Business Report

Manufacturers under pressure as weak demand dampens confidence in early 2026, Absa survey

Siphelele Dludla|Published

According to the latest Absa Manufacturing Survey for the first quarter released by Absa Business Banking, the sector’s headline confidence index dropped by nine points to 30, signalling a marked deterioration in sentiment compared to the previous quarter.

Image: Supplied

South Africa’s manufacturing sector has entered 2026 on a subdued footing, with declining demand and falling sales volumes weighing heavily on business confidence despite pockets of resilience and optimism for the year ahead.

According to the latest Absa Manufacturing Survey for the first quarter released by Absa Business Banking, the sector’s headline confidence index dropped by nine points to 30, signalling a marked deterioration in sentiment compared to the previous quarter.

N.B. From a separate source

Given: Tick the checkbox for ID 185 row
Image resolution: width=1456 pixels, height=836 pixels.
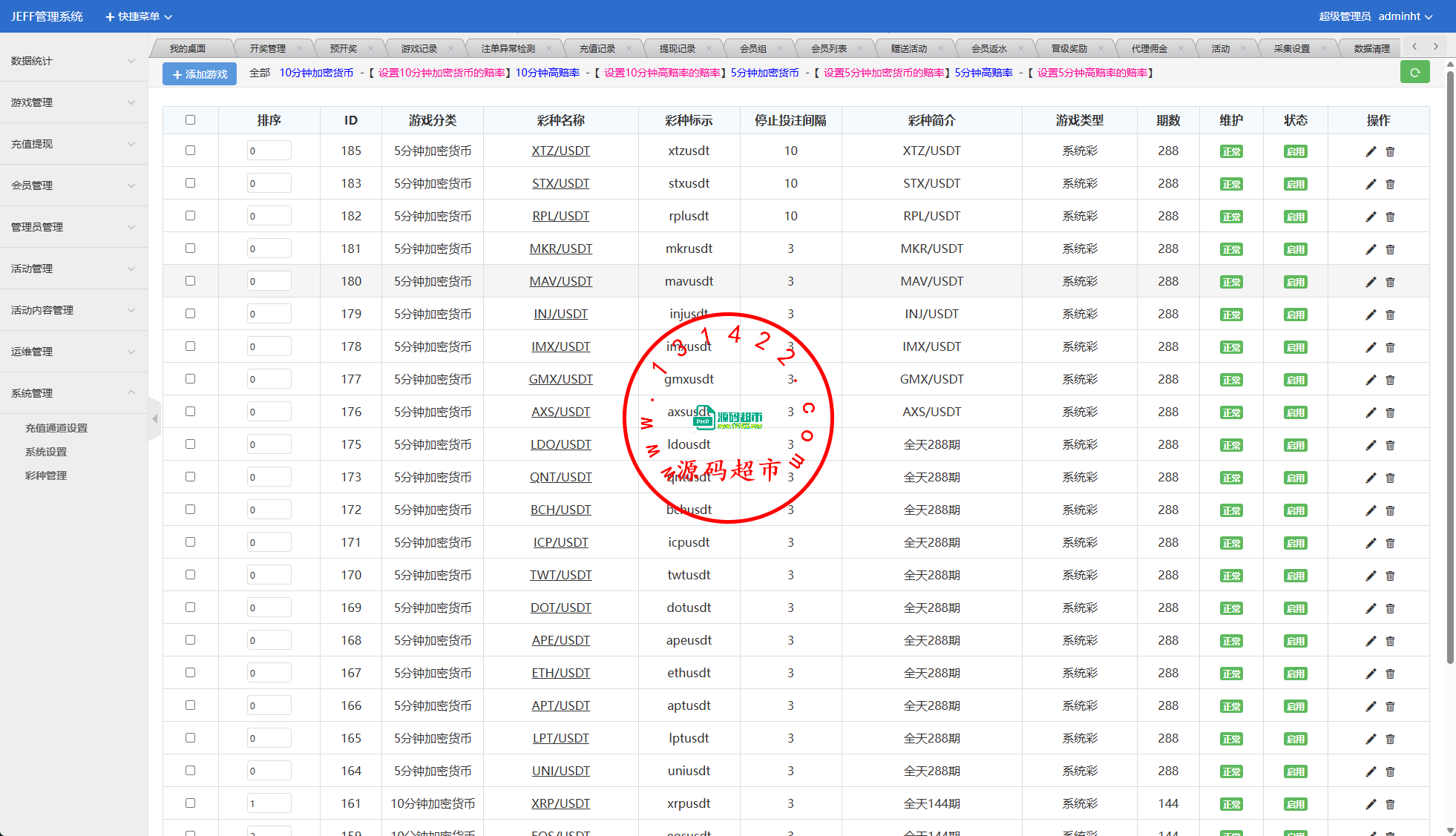Looking at the screenshot, I should (x=190, y=151).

This is in line with StatsSA’s manufacturing production for January 2026 as it indicated that activity decreased by 0.7% year-on-year in January.

The latest S&P Global South Africa Purchasing Managers’ Index (PMI) also showed that manufacturing and broader private sector activity remained in a holding pattern in February, as weak demand and declining sales offset gains from easing cost pressures and a modest rebound in employment.

Absa said the decline reflects widespread weakness across key indicators, including domestic and export sales, new orders and selling prices.

The survey highlights a sharp contraction in demand conditions. Domestic sales fell by 14 index points, while export sales declined by 16 points. Even more concerning was the steep drop in new orders, with domestic orders down 22 points and export orders plunging by 27 points.

“The glimmer of hope that emerged during the last quarter of 2025 was short-lived, despite the many positive macro factors such as a stronger exchange rate, lower inflation rates and fuel prices supporting the local operating environment,” said Sachin Chanderdhev, sector specialist for manufacturing at Absa Business Banking.

“The findings underscore the fact that our manufacturing sector participates on a global stage and is therefore not immune to external shocks, with global players looking to redefine trading partners following the implemented tariffs and global market uncertainty. The decline in export activity experienced since last year is creating longer term strain on the sector.”

While the decline in confidence was broad-based across most subsectors, there were a few notable exceptions.

The transport manufacturing segment showed a modest improvement, with its index rising to 26 from 19 in the previous quarter. Similarly, the food and beverage sector recorded an uptick in export sales. However, both sectors reported significantly lower selling prices, indicating that gains in volume may be coming at the expense of profitability.

Chanderdhev said more manufacturers are re-thinking their energy mix to combat rising electricity tariffs, while others are looking to adopt new technologies to improve throughput and efficiency.

“Unlocking efficiency, removing unnecessary cost andrunning lean operations are critical to remain competitive in an unpredictableoperating environment,” Chanderdhev said.

“In addition to investing in renewable energy, clients are also looking to improve their water security with storage, recycling and water backup solutions. These investments aim to reduce operating costs, manage infrastructure-related risks and strengthen long-term competitiveness.”

One of the emerging challenges highlighted by respondents is the growing impact of cheaper imports on local producers. Increased competition from international markets is eroding domestic demand, forcing manufacturers to reassess their pricing strategies and operational efficiencies.

Despite these headwinds, there are signs that the sector is adapting to the changing landscape. Many manufacturers are actively investing in new technologies and alternative energy solutions to improve efficiency and reduce costs.

The survey points to a notable 18-point increase in the index for expected fixed investment over the next 12 months, suggesting that businesses are positioning themselves for a potential recovery.

“Even though the operating environment remains difficult, manufacturers continue to demonstrate resilience,” adds Chanderdhev.

Energy resilience has become a key focus area, with firms exploring renewable energy options to mitigate rising electricity tariffs and reduce reliance on an unstable power grid. In addition, companies are investing in water security measures such as storage, recycling and backup systems to address infrastructure-related risks.

Encouragingly, some structural constraints appear to be easing. Respondents reported slight improvements in short-term interest rates and the general political climate, which could support a more stable operating environment in the months ahead.

While the current outlook remains challenging, the survey underscores the resilience of South Africa’s manufacturing sector. Absa said businesses are increasingly adopting lean operating models, cutting unnecessary costs and seeking innovative ways to remain competitive in an uncertain global market.